Excerpted text: Begin

Verdi resumed composing with La forza del destino for St. Petersburg, Russia, but his pace did slow down. He traveled extensively, to Russia, Paris, Madrid, and London, supervising productions of his operas. He also played the role of farmer and closely supervised all aspects of the management of his farm at Sant’Agata. Many stories are told about his generosity to, but strictness with, his workers. Two from one of the gardeners follow:

Once when we were pitting down a well, we came up all wet. Verdi made us come into the house and get dry. Then he had us eat ...a big bowl of pastasciutta. Verdi sat down and ate with us . All the rich people of Busseto invited him to dinner, but he never went.

He had a puny pear tree and gave us orders not to touch it. One day he came out into the garden to check on something. When he came to the pear tree, he stopped. “One pear is missing”, he said. “Who took this pear? [One of the workmen confessed.…Verdi] paid him off and said, “Now go. Do not set foot on my land. You could have asked me for anything, and I would have given it to you. But nobody can touch my things”.

He was lured back to composing by the commission to write an opera for the New Cairo Opera House. Aïda was the result. Verdi became a national monument. When he and his librettist, Boito, walked onstage after the premiere of Otello, they received over 20 curtain calls; the audience wept from sheer emotion. At the end of the evening, Verdi’s carriage was pulled back to his hotel by the cheering crowd and he was serenaded for hours. A similar reception met Falstaff, composed when he was eighty years old.

To celebrate the four hundredth anniversary of the discovery of America, Verdi was asked to compose an opera but declined. A close friend, Giulio Carcano, translated the complete works of Shakespeare into Italian and sent them to Verdi. The composer always wanted to base an opera on King Lear, and a libretto was prepared but, much to his regret, Verdi never finished the composition. His feeling for Shakespeare was intense, but when Hamlet was suggested to him, he rejected it as too difficult.

Excerpted text: End
Material supplied: Begin

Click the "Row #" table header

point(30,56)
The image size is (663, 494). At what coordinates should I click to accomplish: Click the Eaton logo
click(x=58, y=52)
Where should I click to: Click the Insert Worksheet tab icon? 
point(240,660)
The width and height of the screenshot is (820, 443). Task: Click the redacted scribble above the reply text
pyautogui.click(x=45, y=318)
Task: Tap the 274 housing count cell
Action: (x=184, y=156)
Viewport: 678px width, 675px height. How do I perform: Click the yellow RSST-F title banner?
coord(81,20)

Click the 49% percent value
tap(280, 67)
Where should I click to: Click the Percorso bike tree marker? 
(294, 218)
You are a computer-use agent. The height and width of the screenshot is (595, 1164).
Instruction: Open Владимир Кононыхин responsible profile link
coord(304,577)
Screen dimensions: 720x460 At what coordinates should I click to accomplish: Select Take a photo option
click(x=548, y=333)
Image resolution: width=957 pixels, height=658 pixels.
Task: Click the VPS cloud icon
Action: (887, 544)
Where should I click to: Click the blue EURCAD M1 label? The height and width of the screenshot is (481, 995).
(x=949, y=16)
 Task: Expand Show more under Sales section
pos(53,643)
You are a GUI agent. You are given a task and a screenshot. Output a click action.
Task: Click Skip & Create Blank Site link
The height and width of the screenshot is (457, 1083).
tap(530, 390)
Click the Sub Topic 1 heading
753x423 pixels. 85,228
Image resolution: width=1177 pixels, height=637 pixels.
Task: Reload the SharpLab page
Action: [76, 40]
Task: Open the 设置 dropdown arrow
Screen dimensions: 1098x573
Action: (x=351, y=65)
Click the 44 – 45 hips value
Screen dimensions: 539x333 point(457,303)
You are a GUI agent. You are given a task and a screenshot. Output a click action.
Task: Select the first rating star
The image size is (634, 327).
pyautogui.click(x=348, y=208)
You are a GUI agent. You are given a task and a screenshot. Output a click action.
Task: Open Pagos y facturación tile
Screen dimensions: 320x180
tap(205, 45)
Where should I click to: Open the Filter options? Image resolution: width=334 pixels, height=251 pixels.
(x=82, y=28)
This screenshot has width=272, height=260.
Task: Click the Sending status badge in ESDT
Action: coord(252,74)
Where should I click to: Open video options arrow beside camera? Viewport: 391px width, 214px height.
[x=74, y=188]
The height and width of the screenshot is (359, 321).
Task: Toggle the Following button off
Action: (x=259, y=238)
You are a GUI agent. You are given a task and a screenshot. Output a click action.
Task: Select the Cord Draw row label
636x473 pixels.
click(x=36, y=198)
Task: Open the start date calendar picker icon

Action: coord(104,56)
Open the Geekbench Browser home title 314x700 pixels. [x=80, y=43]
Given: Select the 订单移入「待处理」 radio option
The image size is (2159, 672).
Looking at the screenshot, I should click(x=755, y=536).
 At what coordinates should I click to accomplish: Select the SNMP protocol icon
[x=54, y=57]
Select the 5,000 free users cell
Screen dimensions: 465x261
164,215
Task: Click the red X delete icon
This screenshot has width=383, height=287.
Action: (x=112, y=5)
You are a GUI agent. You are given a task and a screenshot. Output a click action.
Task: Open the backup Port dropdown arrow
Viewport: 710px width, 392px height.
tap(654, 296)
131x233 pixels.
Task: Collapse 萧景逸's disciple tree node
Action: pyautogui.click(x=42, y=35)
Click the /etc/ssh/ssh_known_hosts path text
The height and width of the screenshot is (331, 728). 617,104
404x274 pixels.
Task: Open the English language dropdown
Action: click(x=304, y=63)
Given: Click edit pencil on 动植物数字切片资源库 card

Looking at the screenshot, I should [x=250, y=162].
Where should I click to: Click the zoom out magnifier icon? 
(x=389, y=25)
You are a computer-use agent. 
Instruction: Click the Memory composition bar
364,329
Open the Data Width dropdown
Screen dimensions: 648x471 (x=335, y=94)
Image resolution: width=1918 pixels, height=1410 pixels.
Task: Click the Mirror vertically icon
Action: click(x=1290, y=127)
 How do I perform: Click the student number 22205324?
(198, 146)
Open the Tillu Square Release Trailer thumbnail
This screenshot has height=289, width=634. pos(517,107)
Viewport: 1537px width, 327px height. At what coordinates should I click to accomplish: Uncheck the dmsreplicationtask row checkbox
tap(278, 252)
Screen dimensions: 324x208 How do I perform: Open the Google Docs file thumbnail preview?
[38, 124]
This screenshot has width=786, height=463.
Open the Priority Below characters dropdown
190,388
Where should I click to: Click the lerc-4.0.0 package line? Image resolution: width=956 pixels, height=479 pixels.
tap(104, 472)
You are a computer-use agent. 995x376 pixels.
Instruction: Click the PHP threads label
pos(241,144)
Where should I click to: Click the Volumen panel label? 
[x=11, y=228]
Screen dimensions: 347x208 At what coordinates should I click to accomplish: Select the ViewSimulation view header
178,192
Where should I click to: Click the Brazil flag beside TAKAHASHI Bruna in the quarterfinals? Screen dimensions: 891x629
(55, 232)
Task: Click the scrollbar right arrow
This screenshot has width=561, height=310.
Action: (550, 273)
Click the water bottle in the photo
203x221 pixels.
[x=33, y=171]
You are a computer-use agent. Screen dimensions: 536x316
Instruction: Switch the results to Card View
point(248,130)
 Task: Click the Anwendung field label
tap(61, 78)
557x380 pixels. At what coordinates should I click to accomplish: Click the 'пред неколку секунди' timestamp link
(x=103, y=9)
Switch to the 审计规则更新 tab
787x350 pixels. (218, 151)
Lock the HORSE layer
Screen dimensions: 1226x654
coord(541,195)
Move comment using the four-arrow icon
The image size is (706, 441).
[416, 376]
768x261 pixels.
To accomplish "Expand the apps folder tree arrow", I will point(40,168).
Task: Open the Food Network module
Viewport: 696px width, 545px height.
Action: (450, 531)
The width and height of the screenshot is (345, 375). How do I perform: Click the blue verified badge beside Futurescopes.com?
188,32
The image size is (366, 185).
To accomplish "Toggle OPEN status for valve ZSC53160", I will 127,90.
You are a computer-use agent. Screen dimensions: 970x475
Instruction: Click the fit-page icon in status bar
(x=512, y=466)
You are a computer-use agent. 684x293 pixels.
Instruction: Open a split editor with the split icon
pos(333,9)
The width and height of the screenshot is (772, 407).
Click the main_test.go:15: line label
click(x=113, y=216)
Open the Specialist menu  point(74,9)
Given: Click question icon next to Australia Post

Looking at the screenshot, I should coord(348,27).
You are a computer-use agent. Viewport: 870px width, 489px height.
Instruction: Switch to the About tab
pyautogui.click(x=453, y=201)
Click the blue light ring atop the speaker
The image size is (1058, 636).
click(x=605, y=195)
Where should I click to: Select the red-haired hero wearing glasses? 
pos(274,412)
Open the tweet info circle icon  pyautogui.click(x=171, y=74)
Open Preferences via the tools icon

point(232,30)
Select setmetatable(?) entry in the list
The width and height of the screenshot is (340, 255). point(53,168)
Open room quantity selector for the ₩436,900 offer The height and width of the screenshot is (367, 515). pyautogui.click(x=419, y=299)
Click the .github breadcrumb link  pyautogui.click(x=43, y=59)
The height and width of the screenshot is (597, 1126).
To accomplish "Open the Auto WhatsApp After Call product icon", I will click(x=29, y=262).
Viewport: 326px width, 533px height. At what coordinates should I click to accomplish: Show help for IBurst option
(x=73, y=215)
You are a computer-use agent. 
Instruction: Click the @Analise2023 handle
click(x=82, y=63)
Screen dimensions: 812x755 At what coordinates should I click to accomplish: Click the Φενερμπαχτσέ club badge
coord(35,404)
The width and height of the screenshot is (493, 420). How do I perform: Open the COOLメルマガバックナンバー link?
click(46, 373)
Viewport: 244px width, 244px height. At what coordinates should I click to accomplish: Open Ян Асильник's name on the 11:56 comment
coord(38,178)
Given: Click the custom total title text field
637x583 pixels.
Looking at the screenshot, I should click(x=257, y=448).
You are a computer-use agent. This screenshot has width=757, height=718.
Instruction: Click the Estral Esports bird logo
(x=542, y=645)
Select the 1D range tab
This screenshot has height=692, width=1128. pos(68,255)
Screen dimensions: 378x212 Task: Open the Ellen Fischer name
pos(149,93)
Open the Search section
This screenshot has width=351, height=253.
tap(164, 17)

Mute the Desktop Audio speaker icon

Material supplied: End

- _Assigned task 1_: From the passage on Verdi's later years, return the part that opens with the words containing "Once when we" and closes with "he never went.".
- _Assigned task 2_: Supply the next part of the passage on Verdi's later years, beginning after its final sentence.
The listing has no connection to the passage on Verdi.

- _Exercise answer 1_:
Once when we were pitting down a well, we came up all wet. Verdi made us come into the house and get dry. Then he had us eat ...a big bowl of pastasciutta. Verdi sat down and ate with us . All the rich people of Busseto invited him to dinner, but he never went.

- _Exercise answer 2_:
Verdi was also a philanthropist. In 1857 his long-time librettist, Francesco Maria Piave, suffered a paralyzing stroke. During the eight years that he lived on, unable to move or speak, Verdi gave generous support to his wife and daughter. The composer built a hospital near his estate for the benefit of the neighboring people and took an active interest in it until his death, modestly refusing to have his name on it. During particularly hard times, he ordered free polenta (a grain made from corn) to be given away every day at noon. After his operas and the famous Requiem, his most lasting monument is the Casa di Riposo in Milan, built as a home for 100 impoverished retired musicians. Verdi established an endowment for it, and it is still in operation today.

In all, Verdi wrote 26 operas, several in two different versions. During his last illness, the streets near his room were covered with layers of straw so he would not be disturbed by the noise of carriages. Crowds waited silently for news of his condition. He died in Milan on January 17, 1901, at the age of 87. The composer had asked for a funeral with no music and no singing but, as his coffin was placed in the ground, someone in the crowd started to sing Va, pensiero and soon everyone softly joined in the famous melody. A special session of the Roman Senate was called to listen to eulogies, and schools were closed for the day. One month later, the coffins of Verdi and his wife were moved to the Casa di Riposo where they rest today. Two hundred thousand people lined the black-draped streets of Milan. Maestro Arturo Toscanini conducted a choir of eight hundred in Va, pensiero in tribute to Verdi, the artistic symbol of Italy’s drive for freedom.

Verdi died in a united Italy; he spoke for his age, but his music transcends time and place.